Copie sin modificación alguna las líneas que van desde el comienzo de las entradas hasta la línea que contiene "[x=582, y=71]", incluida esta última.

Registros de texto y de señalamiento de elementos
%%

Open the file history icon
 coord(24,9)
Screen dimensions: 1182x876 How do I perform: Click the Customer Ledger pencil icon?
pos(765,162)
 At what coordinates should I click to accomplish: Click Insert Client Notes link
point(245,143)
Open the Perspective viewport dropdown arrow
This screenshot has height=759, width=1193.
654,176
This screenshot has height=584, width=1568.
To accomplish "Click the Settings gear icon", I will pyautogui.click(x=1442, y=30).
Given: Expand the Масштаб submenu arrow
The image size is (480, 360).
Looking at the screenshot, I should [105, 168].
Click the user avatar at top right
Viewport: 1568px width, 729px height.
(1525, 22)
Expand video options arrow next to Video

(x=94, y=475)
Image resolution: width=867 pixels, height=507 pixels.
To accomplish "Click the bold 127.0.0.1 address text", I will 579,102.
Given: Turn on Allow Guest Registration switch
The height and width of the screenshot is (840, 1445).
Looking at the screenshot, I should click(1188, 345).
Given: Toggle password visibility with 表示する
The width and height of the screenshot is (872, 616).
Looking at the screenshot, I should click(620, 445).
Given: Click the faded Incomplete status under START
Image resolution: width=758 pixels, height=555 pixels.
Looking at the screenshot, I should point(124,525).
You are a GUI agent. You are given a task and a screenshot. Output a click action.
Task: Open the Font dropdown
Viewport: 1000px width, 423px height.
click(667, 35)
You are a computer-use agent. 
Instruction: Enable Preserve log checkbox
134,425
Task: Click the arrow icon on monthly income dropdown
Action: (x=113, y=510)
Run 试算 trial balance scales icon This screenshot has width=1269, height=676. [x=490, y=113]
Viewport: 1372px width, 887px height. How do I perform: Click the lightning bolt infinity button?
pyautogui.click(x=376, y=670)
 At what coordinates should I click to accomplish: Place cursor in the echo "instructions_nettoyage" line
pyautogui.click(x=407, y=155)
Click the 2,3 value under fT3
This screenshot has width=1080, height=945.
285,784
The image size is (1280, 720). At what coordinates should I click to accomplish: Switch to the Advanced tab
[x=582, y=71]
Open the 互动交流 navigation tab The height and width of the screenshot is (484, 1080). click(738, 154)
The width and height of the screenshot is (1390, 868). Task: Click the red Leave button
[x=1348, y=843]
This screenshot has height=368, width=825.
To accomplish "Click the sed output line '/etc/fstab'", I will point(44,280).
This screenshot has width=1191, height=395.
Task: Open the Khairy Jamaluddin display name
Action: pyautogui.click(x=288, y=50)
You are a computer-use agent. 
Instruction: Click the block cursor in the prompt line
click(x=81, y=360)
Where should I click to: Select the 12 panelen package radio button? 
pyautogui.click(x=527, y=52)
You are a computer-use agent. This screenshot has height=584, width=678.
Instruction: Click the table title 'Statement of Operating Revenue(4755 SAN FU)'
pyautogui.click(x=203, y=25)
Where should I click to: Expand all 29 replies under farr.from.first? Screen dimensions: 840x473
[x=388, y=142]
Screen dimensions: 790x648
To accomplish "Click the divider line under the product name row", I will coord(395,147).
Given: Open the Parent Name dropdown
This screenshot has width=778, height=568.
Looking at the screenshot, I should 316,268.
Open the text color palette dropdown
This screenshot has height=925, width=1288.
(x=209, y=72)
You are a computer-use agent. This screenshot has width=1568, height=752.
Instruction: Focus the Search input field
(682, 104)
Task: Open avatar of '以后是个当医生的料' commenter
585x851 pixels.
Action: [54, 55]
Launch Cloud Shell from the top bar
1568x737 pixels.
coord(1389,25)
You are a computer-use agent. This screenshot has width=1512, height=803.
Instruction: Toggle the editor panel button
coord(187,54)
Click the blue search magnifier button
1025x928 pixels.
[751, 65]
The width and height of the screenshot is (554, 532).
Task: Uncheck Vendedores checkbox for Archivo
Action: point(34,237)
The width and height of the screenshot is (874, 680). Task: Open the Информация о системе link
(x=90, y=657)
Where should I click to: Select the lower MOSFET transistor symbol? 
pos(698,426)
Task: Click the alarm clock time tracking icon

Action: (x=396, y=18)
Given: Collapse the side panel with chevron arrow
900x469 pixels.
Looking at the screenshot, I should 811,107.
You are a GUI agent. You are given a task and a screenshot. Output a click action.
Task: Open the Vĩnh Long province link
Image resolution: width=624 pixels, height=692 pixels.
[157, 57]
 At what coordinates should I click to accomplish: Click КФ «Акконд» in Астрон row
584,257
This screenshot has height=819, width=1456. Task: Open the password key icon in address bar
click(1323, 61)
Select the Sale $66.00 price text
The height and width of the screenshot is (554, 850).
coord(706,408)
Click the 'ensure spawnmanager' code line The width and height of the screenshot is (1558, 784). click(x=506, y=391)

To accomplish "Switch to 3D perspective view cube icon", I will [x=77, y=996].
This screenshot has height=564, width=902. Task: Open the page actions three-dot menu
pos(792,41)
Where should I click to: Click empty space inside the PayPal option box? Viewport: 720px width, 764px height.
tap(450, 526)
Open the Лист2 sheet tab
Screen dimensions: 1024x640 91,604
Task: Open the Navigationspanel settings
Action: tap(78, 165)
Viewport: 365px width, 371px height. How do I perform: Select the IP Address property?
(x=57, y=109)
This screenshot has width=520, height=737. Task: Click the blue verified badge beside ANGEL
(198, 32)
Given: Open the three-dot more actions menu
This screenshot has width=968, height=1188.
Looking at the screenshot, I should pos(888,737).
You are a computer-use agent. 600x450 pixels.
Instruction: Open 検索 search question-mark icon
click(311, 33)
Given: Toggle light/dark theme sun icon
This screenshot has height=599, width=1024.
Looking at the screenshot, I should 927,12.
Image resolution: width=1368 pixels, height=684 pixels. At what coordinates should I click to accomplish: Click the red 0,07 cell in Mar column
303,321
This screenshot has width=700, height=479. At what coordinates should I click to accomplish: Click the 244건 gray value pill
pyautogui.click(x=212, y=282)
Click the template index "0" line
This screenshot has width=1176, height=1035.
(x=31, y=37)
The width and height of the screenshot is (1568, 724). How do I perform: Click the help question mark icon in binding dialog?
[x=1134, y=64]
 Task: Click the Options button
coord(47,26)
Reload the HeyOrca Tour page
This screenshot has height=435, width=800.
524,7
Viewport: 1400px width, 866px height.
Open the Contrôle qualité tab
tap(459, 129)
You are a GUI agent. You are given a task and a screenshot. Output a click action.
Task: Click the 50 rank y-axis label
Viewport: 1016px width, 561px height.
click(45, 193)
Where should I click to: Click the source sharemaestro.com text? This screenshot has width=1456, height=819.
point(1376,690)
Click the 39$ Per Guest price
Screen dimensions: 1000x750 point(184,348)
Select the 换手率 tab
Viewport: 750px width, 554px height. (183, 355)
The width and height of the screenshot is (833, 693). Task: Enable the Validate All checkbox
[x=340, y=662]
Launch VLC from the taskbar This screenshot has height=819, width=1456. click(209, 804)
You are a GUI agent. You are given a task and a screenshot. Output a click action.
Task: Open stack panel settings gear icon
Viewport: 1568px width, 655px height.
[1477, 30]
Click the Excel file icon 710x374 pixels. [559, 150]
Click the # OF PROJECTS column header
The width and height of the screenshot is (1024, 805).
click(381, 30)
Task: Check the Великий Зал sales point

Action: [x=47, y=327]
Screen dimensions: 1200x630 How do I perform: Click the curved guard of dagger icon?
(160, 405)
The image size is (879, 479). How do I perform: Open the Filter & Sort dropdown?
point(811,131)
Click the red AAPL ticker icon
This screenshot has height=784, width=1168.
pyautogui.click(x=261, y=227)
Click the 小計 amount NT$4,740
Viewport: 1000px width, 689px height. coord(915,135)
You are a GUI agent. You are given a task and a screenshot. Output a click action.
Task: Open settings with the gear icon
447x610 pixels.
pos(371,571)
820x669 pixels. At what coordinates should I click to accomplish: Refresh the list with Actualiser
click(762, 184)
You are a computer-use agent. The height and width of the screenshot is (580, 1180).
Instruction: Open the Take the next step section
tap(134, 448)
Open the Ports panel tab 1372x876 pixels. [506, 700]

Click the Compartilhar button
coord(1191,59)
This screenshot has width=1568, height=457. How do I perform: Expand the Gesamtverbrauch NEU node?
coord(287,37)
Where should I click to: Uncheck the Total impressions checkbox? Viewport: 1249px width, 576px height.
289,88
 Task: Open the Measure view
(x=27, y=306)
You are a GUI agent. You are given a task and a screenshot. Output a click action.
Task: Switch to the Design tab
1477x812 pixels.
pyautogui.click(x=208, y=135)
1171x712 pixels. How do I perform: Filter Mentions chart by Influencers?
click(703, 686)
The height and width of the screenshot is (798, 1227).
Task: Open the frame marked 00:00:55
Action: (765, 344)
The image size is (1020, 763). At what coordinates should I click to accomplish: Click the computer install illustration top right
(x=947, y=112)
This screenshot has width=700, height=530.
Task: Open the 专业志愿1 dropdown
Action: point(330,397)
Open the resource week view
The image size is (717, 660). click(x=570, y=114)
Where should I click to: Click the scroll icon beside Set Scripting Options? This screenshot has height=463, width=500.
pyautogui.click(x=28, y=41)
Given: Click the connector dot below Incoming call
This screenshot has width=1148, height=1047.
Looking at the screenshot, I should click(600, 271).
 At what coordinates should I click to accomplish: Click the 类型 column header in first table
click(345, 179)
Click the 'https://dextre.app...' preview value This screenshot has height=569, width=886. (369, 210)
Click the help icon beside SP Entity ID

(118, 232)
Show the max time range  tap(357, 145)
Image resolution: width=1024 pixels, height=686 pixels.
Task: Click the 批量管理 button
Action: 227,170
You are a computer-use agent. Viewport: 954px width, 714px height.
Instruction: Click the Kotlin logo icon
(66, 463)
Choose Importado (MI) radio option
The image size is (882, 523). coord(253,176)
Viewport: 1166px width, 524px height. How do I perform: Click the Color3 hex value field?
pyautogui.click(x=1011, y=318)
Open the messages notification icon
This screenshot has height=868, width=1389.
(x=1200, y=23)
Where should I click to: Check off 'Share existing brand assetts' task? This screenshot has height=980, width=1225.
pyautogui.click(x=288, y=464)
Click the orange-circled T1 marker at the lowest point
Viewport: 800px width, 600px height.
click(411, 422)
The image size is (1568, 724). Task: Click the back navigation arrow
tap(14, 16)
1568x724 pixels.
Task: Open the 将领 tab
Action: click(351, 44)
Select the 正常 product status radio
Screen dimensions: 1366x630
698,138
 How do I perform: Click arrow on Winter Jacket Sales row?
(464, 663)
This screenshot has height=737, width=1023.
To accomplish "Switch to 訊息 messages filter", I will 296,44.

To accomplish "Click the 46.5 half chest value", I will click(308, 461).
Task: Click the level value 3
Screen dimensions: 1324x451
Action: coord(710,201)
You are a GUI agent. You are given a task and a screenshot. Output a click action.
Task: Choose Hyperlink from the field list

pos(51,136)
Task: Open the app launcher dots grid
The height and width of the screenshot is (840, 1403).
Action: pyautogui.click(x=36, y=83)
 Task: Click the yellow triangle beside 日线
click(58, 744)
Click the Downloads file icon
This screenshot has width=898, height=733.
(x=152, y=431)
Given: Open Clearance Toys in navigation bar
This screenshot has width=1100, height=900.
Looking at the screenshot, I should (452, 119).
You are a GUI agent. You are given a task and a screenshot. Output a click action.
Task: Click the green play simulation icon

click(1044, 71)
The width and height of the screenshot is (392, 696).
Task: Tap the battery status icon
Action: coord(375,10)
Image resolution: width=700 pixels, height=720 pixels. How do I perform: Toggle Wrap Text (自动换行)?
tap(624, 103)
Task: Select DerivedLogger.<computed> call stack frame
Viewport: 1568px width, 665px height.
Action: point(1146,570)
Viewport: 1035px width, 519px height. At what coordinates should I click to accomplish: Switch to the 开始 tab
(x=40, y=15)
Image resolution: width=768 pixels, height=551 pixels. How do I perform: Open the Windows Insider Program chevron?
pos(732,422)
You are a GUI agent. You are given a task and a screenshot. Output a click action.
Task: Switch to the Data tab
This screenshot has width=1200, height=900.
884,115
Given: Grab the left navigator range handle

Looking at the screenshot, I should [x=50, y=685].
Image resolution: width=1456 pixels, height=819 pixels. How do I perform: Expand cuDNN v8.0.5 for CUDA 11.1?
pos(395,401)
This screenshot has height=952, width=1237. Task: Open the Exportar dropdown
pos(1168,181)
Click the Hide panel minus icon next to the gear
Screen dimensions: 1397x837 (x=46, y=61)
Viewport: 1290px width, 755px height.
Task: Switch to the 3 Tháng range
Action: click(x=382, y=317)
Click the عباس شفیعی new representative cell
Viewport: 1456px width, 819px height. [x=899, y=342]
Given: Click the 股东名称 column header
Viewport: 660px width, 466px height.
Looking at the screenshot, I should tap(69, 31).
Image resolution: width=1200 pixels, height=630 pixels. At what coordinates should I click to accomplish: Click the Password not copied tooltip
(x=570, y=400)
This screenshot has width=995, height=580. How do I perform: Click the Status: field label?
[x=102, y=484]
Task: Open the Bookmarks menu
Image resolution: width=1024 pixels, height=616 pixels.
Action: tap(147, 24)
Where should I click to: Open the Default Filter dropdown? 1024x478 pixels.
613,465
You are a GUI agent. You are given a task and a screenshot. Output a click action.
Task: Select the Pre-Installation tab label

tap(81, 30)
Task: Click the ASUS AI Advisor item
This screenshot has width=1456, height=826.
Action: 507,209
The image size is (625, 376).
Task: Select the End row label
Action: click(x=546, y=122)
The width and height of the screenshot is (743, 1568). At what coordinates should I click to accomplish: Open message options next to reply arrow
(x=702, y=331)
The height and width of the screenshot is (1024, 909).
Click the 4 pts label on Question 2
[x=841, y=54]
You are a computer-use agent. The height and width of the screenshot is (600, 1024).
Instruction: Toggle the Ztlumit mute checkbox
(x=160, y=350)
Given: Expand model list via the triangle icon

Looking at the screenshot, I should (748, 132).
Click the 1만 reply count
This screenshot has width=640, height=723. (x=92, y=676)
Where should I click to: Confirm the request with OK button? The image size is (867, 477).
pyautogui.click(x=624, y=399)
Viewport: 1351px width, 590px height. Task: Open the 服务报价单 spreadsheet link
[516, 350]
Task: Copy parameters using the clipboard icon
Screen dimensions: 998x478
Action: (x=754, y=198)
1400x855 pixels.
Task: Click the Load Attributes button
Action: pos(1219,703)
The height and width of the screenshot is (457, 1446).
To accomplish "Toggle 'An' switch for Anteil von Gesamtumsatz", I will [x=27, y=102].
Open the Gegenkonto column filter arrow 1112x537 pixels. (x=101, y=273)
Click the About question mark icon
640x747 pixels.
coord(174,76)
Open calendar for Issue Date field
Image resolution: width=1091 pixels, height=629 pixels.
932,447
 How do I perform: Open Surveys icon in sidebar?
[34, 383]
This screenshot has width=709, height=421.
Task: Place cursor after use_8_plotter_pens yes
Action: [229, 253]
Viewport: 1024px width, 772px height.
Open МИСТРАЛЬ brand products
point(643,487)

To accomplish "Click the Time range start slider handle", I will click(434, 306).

%%

→ **Respuesta escrita**
Open the file history icon
 coord(24,9)
Screen dimensions: 1182x876 How do I perform: Click the Customer Ledger pencil icon?
pos(765,162)
 At what coordinates should I click to accomplish: Click Insert Client Notes link
point(245,143)
Open the Perspective viewport dropdown arrow
This screenshot has height=759, width=1193.
654,176
This screenshot has height=584, width=1568.
To accomplish "Click the Settings gear icon", I will pyautogui.click(x=1442, y=30).
Given: Expand the Масштаб submenu arrow
The image size is (480, 360).
Looking at the screenshot, I should [105, 168].
Click the user avatar at top right
Viewport: 1568px width, 729px height.
(1525, 22)
Expand video options arrow next to Video

(x=94, y=475)
Image resolution: width=867 pixels, height=507 pixels.
To accomplish "Click the bold 127.0.0.1 address text", I will 579,102.
Given: Turn on Allow Guest Registration switch
The height and width of the screenshot is (840, 1445).
Looking at the screenshot, I should click(1188, 345).
Given: Toggle password visibility with 表示する
The width and height of the screenshot is (872, 616).
Looking at the screenshot, I should click(620, 445).
Given: Click the faded Incomplete status under START
Image resolution: width=758 pixels, height=555 pixels.
Looking at the screenshot, I should point(124,525).
You are a GUI agent. You are given a task and a screenshot. Output a click action.
Task: Open the Font dropdown
Viewport: 1000px width, 423px height.
click(667, 35)
You are a computer-use agent. 
Instruction: Enable Preserve log checkbox
134,425
Task: Click the arrow icon on monthly income dropdown
Action: (x=113, y=510)
Run 试算 trial balance scales icon This screenshot has width=1269, height=676. [x=490, y=113]
Viewport: 1372px width, 887px height. How do I perform: Click the lightning bolt infinity button?
pyautogui.click(x=376, y=670)
 At what coordinates should I click to accomplish: Place cursor in the echo "instructions_nettoyage" line
pyautogui.click(x=407, y=155)
Click the 2,3 value under fT3
This screenshot has width=1080, height=945.
285,784
The image size is (1280, 720). At what coordinates should I click to accomplish: Switch to the Advanced tab
[x=582, y=71]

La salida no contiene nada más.